Obviously, the exercise of criminal justice is crucial for restoring the rule of law after mass violence. Yet, even in settings where a criminal justice system is functional, impartial and still standing, it is often frustrating for victims. The damage wreaked by violations is complex, yet the mandate and capacity of courtroom proceedings are designed around a singular goal: to establish culpability. The focus is firmly on the alleged wrongdoer – not on the anguished needs of those who have taken the brunt of the wrong done.

The option of victim-centred restorative justice

As transitional justice grows and mutates, victims risk finding the justice they are served unsatisfying - and the much touted transition merely another round of violence. Yet between the societal imperatives of justice and transition, middle paths are again emerging, now chiefly in the restorative justice community, that explore ways of embracing the needs produced by a violational act – from tackling damage felt in victims’ everyday lives through to exploring options for meaningful apology from bystanders and even perpetrators.
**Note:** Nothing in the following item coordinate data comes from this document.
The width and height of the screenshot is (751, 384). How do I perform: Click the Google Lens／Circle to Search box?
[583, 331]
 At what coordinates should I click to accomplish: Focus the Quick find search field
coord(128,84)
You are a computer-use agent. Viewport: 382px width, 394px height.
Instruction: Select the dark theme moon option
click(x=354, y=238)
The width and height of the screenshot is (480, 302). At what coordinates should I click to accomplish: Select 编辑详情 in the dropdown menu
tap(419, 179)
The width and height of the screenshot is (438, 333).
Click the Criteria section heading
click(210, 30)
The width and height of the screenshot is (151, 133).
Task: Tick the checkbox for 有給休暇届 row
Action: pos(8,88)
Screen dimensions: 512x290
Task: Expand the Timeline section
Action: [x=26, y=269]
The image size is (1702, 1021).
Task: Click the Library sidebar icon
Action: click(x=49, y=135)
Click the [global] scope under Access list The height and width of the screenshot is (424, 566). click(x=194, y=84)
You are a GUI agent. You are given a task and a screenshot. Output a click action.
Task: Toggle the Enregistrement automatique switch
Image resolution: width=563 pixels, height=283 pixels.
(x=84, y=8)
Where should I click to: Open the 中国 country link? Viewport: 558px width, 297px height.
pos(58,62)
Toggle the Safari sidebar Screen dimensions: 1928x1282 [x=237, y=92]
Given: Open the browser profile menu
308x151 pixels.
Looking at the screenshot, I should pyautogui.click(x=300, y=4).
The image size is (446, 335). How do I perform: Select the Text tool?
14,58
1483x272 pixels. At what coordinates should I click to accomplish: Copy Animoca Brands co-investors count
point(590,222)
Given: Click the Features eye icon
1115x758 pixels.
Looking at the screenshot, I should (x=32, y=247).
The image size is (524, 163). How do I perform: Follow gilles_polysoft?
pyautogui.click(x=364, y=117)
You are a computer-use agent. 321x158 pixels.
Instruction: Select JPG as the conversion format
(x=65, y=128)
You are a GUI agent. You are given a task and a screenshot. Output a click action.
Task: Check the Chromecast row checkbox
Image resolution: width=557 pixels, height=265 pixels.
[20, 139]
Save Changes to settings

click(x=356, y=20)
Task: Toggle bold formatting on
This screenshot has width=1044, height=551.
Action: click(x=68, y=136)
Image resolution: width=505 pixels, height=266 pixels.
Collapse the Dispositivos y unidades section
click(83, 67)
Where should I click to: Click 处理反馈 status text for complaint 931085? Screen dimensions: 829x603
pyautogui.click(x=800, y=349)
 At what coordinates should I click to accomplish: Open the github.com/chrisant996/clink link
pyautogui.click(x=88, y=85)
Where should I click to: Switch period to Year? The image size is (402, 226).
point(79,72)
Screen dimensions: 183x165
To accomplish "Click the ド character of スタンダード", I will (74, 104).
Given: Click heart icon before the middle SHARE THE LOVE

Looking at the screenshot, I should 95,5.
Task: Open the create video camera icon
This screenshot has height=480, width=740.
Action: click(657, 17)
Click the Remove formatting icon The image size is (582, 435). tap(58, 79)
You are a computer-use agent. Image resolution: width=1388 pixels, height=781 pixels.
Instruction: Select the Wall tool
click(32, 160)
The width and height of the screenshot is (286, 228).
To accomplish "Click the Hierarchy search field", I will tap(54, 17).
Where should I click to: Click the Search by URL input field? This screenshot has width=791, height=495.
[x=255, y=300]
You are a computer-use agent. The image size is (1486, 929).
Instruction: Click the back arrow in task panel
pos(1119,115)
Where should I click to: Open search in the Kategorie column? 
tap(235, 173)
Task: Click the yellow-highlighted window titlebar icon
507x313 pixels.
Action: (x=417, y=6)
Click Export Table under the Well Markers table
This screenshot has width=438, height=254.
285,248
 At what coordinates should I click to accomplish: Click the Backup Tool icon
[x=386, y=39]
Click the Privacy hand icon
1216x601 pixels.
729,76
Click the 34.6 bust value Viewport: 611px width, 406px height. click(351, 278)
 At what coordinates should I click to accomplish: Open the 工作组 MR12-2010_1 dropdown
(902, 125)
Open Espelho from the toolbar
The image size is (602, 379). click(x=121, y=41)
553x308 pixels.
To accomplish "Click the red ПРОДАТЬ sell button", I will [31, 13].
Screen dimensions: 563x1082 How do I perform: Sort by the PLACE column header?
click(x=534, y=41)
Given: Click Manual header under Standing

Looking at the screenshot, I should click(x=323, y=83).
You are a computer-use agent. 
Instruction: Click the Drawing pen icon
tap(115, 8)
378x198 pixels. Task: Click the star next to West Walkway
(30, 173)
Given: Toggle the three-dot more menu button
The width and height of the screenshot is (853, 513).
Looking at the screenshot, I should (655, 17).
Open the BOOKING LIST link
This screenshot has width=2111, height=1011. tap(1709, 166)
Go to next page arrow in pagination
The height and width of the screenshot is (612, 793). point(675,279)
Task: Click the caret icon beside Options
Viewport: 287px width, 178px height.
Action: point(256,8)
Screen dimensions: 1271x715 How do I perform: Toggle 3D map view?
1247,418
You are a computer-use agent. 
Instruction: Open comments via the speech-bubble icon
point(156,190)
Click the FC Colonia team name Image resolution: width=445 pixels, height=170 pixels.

And in this development, enabling agency among victims is central: it begins with learning again to listen, with due reverence, to the sacred life still surging in the chopped tree.

This article is based on an earlier version published by Dr Terry Savage in Remarker.


References

[i] Park, Y. (2010, Winter). Truth as justice: Legal and extralegal development of the right to

truth. Harvard International Review, 31(4), 24–27.

[ii] Jaspers, K. (2000). The question of German guilt. (E. B. Ashton, Trans.). (Original work published in German as Die Schuldfrage in 1947). New York: Fordham University; p. 111.

[iii] Shakespeare, Macbeth, 2010, III.I.

[iv] A Shona aphorism, from Zimbabwe.

[v] Robins, S. (2011). “Towards victim-centred transitional justice: Understanding the needs of families of the disappeared in postconflict Nepal”. International Journal of Transitional Justice, 5(1), 75–98. And Robins, S. (2013). “Toward victim-centered transitional justice: Nepal and Timor-Leste”. Middle East Institute: Middle East-Asia Project (MAP).

[vi] Christie, N. (1977). Conflicts as property. The British Journal of Criminology, 17(1), 1–15.